**Exercise aim:**
Nothing may be left out or changed. Print every entry.
——
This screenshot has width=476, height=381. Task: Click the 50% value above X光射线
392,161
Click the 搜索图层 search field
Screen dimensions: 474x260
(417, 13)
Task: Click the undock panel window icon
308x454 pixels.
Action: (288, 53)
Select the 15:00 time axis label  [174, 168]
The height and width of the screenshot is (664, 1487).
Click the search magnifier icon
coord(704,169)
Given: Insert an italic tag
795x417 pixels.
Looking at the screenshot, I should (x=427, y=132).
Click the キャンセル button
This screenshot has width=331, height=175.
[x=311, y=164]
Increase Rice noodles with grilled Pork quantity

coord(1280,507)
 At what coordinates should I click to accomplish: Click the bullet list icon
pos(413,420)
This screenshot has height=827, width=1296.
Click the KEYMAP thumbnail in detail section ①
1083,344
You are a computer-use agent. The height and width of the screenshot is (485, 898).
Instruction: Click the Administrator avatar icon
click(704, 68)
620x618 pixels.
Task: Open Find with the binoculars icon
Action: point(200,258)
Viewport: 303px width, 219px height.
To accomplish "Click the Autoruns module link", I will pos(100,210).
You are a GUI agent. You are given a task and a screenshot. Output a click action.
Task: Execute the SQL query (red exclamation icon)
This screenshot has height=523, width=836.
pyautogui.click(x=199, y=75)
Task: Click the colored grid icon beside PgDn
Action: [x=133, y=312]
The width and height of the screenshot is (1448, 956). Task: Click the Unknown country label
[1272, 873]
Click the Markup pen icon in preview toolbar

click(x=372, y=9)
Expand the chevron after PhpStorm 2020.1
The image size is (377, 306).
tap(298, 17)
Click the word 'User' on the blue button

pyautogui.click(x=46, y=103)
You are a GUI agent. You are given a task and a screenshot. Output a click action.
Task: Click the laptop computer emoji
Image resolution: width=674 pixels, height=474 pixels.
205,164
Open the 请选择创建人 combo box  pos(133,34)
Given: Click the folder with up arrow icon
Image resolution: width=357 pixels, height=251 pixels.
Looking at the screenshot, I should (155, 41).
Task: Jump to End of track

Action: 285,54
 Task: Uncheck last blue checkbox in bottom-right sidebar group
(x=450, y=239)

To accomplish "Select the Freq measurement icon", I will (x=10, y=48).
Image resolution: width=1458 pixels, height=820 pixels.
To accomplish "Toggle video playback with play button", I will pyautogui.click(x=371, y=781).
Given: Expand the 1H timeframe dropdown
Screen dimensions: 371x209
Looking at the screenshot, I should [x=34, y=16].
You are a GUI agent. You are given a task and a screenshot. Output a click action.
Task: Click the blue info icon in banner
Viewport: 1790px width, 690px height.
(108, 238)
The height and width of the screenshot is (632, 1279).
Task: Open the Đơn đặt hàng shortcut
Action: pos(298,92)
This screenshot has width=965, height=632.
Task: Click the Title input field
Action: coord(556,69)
——
**Task answer:**
This screenshot has width=476, height=381. Task: Click the 50% value above X光射线
392,161
Click the 搜索图层 search field
Screen dimensions: 474x260
(417, 13)
Task: Click the undock panel window icon
308x454 pixels.
Action: (288, 53)
Select the 15:00 time axis label  [174, 168]
The height and width of the screenshot is (664, 1487).
Click the search magnifier icon
coord(704,169)
Given: Insert an italic tag
795x417 pixels.
Looking at the screenshot, I should (x=427, y=132).
Click the キャンセル button
This screenshot has width=331, height=175.
[x=311, y=164]
Increase Rice noodles with grilled Pork quantity

coord(1280,507)
 At what coordinates should I click to accomplish: Click the bullet list icon
pos(413,420)
This screenshot has height=827, width=1296.
Click the KEYMAP thumbnail in detail section ①
1083,344
You are a computer-use agent. The height and width of the screenshot is (485, 898).
Instruction: Click the Administrator avatar icon
click(704, 68)
620x618 pixels.
Task: Open Find with the binoculars icon
Action: point(200,258)
Viewport: 303px width, 219px height.
To accomplish "Click the Autoruns module link", I will pos(100,210).
You are a GUI agent. You are given a task and a screenshot. Output a click action.
Task: Execute the SQL query (red exclamation icon)
This screenshot has height=523, width=836.
pyautogui.click(x=199, y=75)
Task: Click the colored grid icon beside PgDn
Action: [x=133, y=312]
The width and height of the screenshot is (1448, 956). Task: Click the Unknown country label
[1272, 873]
Click the Markup pen icon in preview toolbar

click(x=372, y=9)
Expand the chevron after PhpStorm 2020.1
The image size is (377, 306).
tap(298, 17)
Click the word 'User' on the blue button

pyautogui.click(x=46, y=103)
You are a GUI agent. You are given a task and a screenshot. Output a click action.
Task: Click the laptop computer emoji
Image resolution: width=674 pixels, height=474 pixels.
205,164
Open the 请选择创建人 combo box  pos(133,34)
Given: Click the folder with up arrow icon
Image resolution: width=357 pixels, height=251 pixels.
Looking at the screenshot, I should (155, 41).
Task: Jump to End of track

Action: 285,54
 Task: Uncheck last blue checkbox in bottom-right sidebar group
(x=450, y=239)

To accomplish "Select the Freq measurement icon", I will (x=10, y=48).
Image resolution: width=1458 pixels, height=820 pixels.
To accomplish "Toggle video playback with play button", I will pyautogui.click(x=371, y=781).
Given: Expand the 1H timeframe dropdown
Screen dimensions: 371x209
Looking at the screenshot, I should [x=34, y=16].
You are a GUI agent. You are given a task and a screenshot. Output a click action.
Task: Click the blue info icon in banner
Viewport: 1790px width, 690px height.
(108, 238)
The height and width of the screenshot is (632, 1279).
Task: Open the Đơn đặt hàng shortcut
Action: pos(298,92)
This screenshot has width=965, height=632.
Task: Click the Title input field
Action: coord(556,69)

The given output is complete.